## WHAT TO WORK ON
Retype the listing that follows, leaving nothing out.
______________________________
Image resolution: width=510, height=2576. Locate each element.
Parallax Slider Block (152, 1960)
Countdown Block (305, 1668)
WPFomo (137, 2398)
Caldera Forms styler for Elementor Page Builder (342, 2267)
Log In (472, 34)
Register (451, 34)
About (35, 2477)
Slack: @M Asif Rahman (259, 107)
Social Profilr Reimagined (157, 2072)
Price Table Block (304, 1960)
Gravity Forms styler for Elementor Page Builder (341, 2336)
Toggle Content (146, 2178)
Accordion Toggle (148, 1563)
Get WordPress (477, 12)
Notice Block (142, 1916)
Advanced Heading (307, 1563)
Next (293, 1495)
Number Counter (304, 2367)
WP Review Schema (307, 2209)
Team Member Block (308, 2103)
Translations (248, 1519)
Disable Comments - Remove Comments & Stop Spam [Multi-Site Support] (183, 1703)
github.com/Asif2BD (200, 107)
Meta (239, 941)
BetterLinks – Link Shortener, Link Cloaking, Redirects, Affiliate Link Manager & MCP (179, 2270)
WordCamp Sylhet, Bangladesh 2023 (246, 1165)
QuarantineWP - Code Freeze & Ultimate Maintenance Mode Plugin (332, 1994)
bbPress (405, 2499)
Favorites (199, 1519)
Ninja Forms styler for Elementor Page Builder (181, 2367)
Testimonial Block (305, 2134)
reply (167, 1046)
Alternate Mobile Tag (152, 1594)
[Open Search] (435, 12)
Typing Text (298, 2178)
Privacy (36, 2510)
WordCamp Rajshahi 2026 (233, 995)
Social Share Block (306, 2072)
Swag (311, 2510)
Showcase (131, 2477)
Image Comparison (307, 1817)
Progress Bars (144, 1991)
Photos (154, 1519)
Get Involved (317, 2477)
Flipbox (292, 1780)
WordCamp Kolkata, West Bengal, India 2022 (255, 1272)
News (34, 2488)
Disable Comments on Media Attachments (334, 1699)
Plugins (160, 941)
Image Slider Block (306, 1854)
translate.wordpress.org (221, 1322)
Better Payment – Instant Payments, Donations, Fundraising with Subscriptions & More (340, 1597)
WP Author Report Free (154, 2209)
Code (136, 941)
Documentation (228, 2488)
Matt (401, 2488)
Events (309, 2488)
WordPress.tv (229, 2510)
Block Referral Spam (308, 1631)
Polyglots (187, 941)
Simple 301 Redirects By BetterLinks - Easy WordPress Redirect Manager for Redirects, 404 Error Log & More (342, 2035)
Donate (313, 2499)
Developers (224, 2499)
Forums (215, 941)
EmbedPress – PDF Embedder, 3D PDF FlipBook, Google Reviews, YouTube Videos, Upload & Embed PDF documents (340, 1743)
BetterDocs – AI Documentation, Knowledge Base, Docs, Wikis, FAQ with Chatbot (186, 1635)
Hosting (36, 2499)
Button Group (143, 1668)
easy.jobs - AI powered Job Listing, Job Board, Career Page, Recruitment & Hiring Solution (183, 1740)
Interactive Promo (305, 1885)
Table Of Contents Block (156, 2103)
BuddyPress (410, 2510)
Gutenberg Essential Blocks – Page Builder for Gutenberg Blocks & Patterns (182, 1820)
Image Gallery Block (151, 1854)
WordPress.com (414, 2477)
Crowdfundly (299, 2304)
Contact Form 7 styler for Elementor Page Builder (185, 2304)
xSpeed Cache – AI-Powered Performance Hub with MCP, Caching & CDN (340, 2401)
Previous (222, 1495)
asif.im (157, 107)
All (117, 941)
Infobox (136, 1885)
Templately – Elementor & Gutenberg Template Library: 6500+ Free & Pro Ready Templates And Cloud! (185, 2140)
______________________________
## WORKED SOLUTION
Image resolution: width=510, height=2576. Locate each element.
Parallax Slider Block (152, 1960)
Countdown Block (305, 1668)
WPFomo (137, 2398)
Caldera Forms styler for Elementor Page Builder (342, 2267)
Log In (472, 34)
Register (451, 34)
About (35, 2477)
Slack: @M Asif Rahman (259, 107)
Social Profilr Reimagined (157, 2072)
Price Table Block (304, 1960)
Gravity Forms styler for Elementor Page Builder (341, 2336)
Toggle Content (146, 2178)
Accordion Toggle (148, 1563)
Get WordPress (477, 12)
Notice Block (142, 1916)
Advanced Heading (307, 1563)
Next (293, 1495)
Number Counter (304, 2367)
WP Review Schema (307, 2209)
Team Member Block (308, 2103)
Translations (248, 1519)
Disable Comments - Remove Comments & Stop Spam [Multi-Site Support] (183, 1703)
github.com/Asif2BD (200, 107)
Meta (239, 941)
BetterLinks – Link Shortener, Link Cloaking, Redirects, Affiliate Link Manager & MCP (179, 2270)
WordCamp Sylhet, Bangladesh 2023 (246, 1165)
QuarantineWP - Code Freeze & Ultimate Maintenance Mode Plugin (332, 1994)
bbPress (405, 2499)
Favorites (199, 1519)
Ninja Forms styler for Elementor Page Builder (181, 2367)
Testimonial Block (305, 2134)
reply (167, 1046)
Alternate Mobile Tag (152, 1594)
[Open Search] (435, 12)
Typing Text (298, 2178)
Privacy (36, 2510)
WordCamp Rajshahi 2026 (233, 995)
Social Share Block (306, 2072)
Swag (311, 2510)
Showcase (131, 2477)
Image Comparison (307, 1817)
Progress Bars (144, 1991)
Photos (154, 1519)
Get Involved (317, 2477)
Flipbox (292, 1780)
WordCamp Kolkata, West Bengal, India 2022 (255, 1272)
News (34, 2488)
Disable Comments on Media Attachments (334, 1699)
Plugins (160, 941)
Image Slider Block (306, 1854)
translate.wordpress.org (221, 1322)
Better Payment – Instant Payments, Donations, Fundraising with Subscriptions & More (340, 1597)
WP Author Report Free (154, 2209)
Code (136, 941)
Documentation (228, 2488)
Matt (401, 2488)
Events (309, 2488)
WordPress.tv (229, 2510)
Block Referral Spam (308, 1631)
Polyglots (187, 941)
Simple 301 Redirects By BetterLinks - Easy WordPress Redirect Manager for Redirects, 404 Error Log & More (342, 2035)
Donate (313, 2499)
Developers (224, 2499)
Forums (215, 941)
EmbedPress – PDF Embedder, 3D PDF FlipBook, Google Reviews, YouTube Videos, Upload & Embed PDF documents (340, 1743)
BetterDocs – AI Documentation, Knowledge Base, Docs, Wikis, FAQ with Chatbot (186, 1635)
Hosting (36, 2499)
Button Group (143, 1668)
easy.jobs - AI powered Job Listing, Job Board, Career Page, Recruitment & Hiring Solution (183, 1740)
Interactive Promo (305, 1885)
Table Of Contents Block (156, 2103)
BuddyPress (410, 2510)
Gutenberg Essential Blocks – Page Builder for Gutenberg Blocks & Patterns (182, 1820)
Image Gallery Block (151, 1854)
WordPress.com (414, 2477)
Crowdfundly (299, 2304)
Contact Form 7 styler for Elementor Page Builder (185, 2304)
xSpeed Cache – AI-Powered Performance Hub with MCP, Caching & CDN (340, 2401)
Previous (222, 1495)
asif.im (157, 107)
All (117, 941)
Infobox (136, 1885)
Templately – Elementor & Gutenberg Template Library: 6500+ Free & Pro Ready Templates And Cloud! (185, 2140)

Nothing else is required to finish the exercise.